La difficoltà con una sostituzione di un singolo residuo consiste nel genotipizzare gli animali in modo efficiente nonostante la differenza di singolo residuo. L'uso speciale di un enzima di restrizione aggiunge solo un singolo passaggio rapido e a basso costo alla tipica genotipizzazione basata sulla PCR. Questo protocollo può essere applicato a qualsiasi altro modello murino con un punto di mutazione se la sequenza target è riconosciuta da un enzima di restrizione, che di solito è il caso.
Tagliare da uno a tre millimetri della punta della coda con forbici pulite e trasferirlo in un tubo PCR a otto strisce da 0,2 millilitri. Dopo aver contenuto il campione di coda come descritto nel manoscritto, conservarlo a T-meno 20 gradi Celsius fino all'estrazione, fino a circa una settimana. Aggiungere 100 microlitri di soluzione di lisi tissutale per tubo e mescolare bene, seguito da spin-down utilizzando una minicentrifuga da tavolo a 2.200 volte G per 10 secondi a temperatura ambiente.
Assicurarsi che i campioni di coda siano immersi nella soluzione. Impostare i tubi su un set di termociclatori programmando i parametri per la lisi tissutale, l'inattivazione e la tenuta. Conservare il lisato tissutale a quattro gradi Celsius per un massimo di una settimana se la PCR non può essere eseguita immediatamente.
Preparare una soluzione PCR contenente cinque microlitri di acqua priva di nucleasi, 0,75 microlitri di primer 10 micromolari avanti e indietro e 7,5 microlitri di miscela master PCR per campione in un nuovo tubo PCR. Aggiungere un microlitro del lisato tissutale precedentemente preparato alla soluzione PCR. Mescolare bene la soluzione PCR e girare verso il basso con una minicentrifuga da tavolo a 2.200 volte G per 10 secondi a temperatura ambiente.
Impostare i tubi su un termociclatore programmato. Una volta completata la reazione, conservare i prodotti PCR a quattro gradi Celsius per uno o due mesi o circa un anno a meno 20 gradi Celsius. Preparare la soluzione enzimatica contenente sette microlitri di acqua priva di nucleasi, due microlitri di tampone CutSmart con forza 10X e un microlitro di enzima di restrizione NlaIII.
Se ci sono più campioni, moltiplicare ogni contenuto per ottenere la miscela e aliquota 10 microlitri per tubo. Aggiungere 10 microlitri di prodotto PCR precedentemente ottenuti alla soluzione enzimatica per tubo. Mescolare bene e girare verso il basso con la minicentrifuga da tavolo come dimostrato in precedenza.
Impostare i tubi su un termociclatore programmato o su un blocco termico.
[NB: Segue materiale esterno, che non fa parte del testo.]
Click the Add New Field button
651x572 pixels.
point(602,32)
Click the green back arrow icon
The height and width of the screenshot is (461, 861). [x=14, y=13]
Conservare il prodotto dopo l'incubazione in condizioni di freddo. Aggiungere 0,75 grammi di agarosio in 50 millilitri di tampone TAE monoreduttore.
Mescolare e riscaldare l'agarosio nel microonde fino a quando non si dissolve completamente. Dopo averlo raffreddato, aggiungere cinque microlitri di macchia di DNA e mescolare delicatamente. Versare 25 millilitri di gel di agarosio nello stampo gel e lasciare che il gel si solidifichi.
Caricare 10 microlitri di prodotto PCR digerito sul pozzo. Eseguire il gel con 100 volt per 35 minuti. Immagine del gel di agarosio sotto la luce ultravioletta.
L'elettroforesi dell'agarosio eseguita utilizzando il prodotto PCR digerito ha portato a diverse bande di dimensioni diverse in ciascun genotipo, con due bande in wild type, tre in eterozigote e una in omozigote, rispettivamente. L'iniezione di prova con analisi della blastocisti ha portato a un tasso di successo del 76,9% sull'iniezione di 50 nanogrammi per microlitro degli oligo donatori e un tasso di successo del 25% sull'iniezione di 25 nanogrammi per microlitro degli stessi oligo donatori, rispettivamente. Infine, l'iniezione di 50 nanogrammi per microlitro di oligo donatori con precipitazione di etanolo ha ottenuto animali fondatori con un tasso di successo del 50%.
La purificazione degli oligo donatori mediante precipitazione di etanolo ha ridotto la tossicità pur mantenendo un'elevata efficienza di editing del genoma. Un'attenta manipolazione e l'aggiunta di una bassa quantità di reagenti è molto importante. Assicurati che siano aggiunti correttamente e siano mescolati bene.